# Action item
Please copy the data below exactly; none of the pictures in it belong in the copy.

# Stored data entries
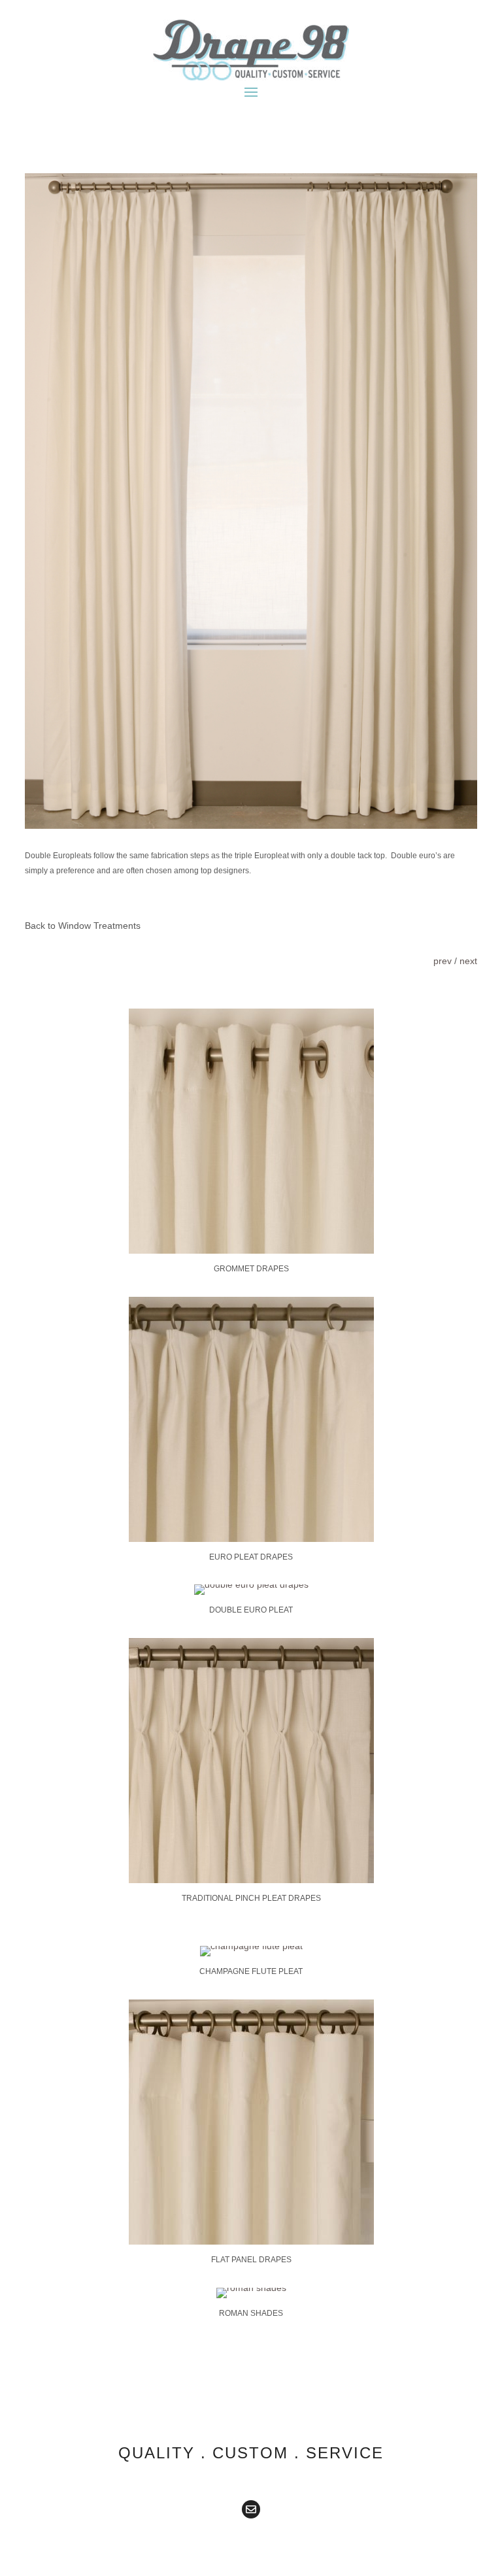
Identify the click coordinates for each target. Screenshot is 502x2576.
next (468, 961)
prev (442, 961)
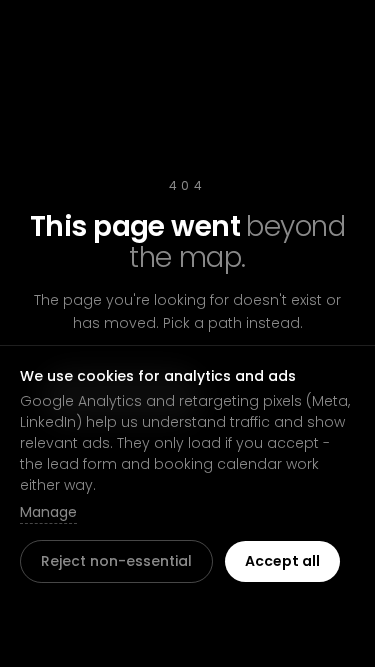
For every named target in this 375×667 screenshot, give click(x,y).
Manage (48, 512)
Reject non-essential (116, 561)
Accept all (282, 561)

# Answer to the exercise
Identify the click coordinates for each target. Screenshot is 502x2576.
next (468, 961)
prev (442, 961)
For every named target in this 375×667 screenshot, give click(x,y).
Manage (48, 512)
Reject non-essential (116, 561)
Accept all (282, 561)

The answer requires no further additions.